__TO BE DONE__:
1. Reproduce the passage of the browser caching article between "This will prevent" and "these one-time responses.", inclusive.
2. Summarize the browser caching article in two sentences.

Prevent Browser Caching of Dynamic Content

Rob Gravelle
Just when you thought that Ajax was paving the way to a richer and more interactive browsing experience, it has run into some resistance from proponents of the Web 2.0 paradigm. In a nutshell, Web 2.0 is about making websites machine readable so that content can be shared seamlessly between unrelated sites. The rich client goal of Ajax-based frameworks run contrary to the Web 2.0 ideals in many ways. It is Web developers who now find themselves in the crossfire. So what's a developer to do? Stick with straight HTML, CSS, and a bit of JavaScript to enable easy data sharing or use Flash to emulate a desktop application - thus fostering a more rich client experience? Personally, I am all for ease of data sharing, but I believe that the Web should be about people first.Today we'll be discussing the use of Ajax in client-side caching. It's really a two pronged topic: first, it is beneficial for performance to cache the data once it's been downloaded because it minimizes server calls; second, you have to be able to force the browser to refresh some content when a server call is made. We tackled the first issue in Building a Client-Side Ajax Cache . This article will concentrate on the second one concerning content refreshing.

Before we get started, you may want to brush up on the basics of Ajax , since this article assumes that you already have a working knowledge of it.

Browser Caching of Dynamic Content

A typical usage for Ajax is to refresh a portion of the page at a set interval. For example, imagine a page that contains the current weather conditions. The latest conditions should be updated every so often, say every five minutes. The Prototype Framework has just the thing: it's called the PeriodicalUpdater . All we need to do is supply it with the ID of the page element that we want to update, the URL of the server resource, and a JavaScript object literal containing some optional parameters. We need to supply the frequency because it differs from the default of every two seconds. We'll attach it to the window's onload event using the Event.observe() method. It takes the object, the event name (without the 'on'), and the function to bind to it: Event.observe( window, 'load', function() { new Ajax.PeriodicalUpdater( 'weather_panel', 'weatherService.php', { frequency: 5*60 //five minutes } ); } );

You have to admit that that was pretty easy, so far. The trouble is that different browsers implement caching in different ways. Internet Explorer, always the black sheep of browsers, caches dynamic pages, in addition to static ones. This is a problem because, although the URL of the page may not change, the content will. This is especially true in the case of partial page updates. One work around for this situation is to add a unique time stamp and/or random number, to the end of the URL. This is achieved using the Date object and/or Math.random() . Here is our PeriodicalUpdater with a random number ID appended as a query parameter called sid : new Ajax.PeriodicalUpdater( 'weather_panel', 'weatherService.asmx/getWeather?sid=' + Math.random(), { frequency: 10 } );

This will prevent the page from being cached, but there is a downside in that each request will now be stored in the cache, adding useless and never reused content that could be better utilized for more static pages. Not to mention, more useful data will be purged from cache to make way for these one-time responses.

Dataset records
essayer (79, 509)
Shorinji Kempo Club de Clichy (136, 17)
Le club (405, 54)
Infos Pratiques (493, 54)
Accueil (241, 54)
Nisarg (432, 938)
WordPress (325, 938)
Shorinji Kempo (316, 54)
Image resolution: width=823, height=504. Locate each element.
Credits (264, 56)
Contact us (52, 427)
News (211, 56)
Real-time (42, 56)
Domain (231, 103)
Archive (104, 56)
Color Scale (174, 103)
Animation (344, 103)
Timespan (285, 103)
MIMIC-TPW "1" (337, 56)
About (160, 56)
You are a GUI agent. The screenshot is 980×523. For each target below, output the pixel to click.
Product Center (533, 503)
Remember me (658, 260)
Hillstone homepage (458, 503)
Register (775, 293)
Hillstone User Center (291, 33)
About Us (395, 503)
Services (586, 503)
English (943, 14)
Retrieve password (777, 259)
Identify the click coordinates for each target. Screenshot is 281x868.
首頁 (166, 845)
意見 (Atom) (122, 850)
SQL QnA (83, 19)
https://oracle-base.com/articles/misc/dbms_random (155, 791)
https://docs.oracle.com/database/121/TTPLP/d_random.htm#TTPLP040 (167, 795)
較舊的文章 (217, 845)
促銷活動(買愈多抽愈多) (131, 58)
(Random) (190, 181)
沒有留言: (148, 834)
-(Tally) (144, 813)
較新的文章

__WRITTEN ANSWERS__:
1.
This will prevent the page from being cached, but there is a downside in that each request will now be stored in the cache, adding useless and never reused content that could be better utilized for more static pages. Not to mention, more useful data will be purged from cache to make way for these one-time responses.

2. Ajax is often used to refresh part of a page at a set interval, for example with Prototype's PeriodicalUpdater, but Internet Explorer caches dynamic pages as well as static ones, so updated content may not appear even though the URL stays the same. Adding a unique time stamp or random number to the URL prevents caching, but it also stores every one-time response in the cache, which wastes space and forces more useful data out.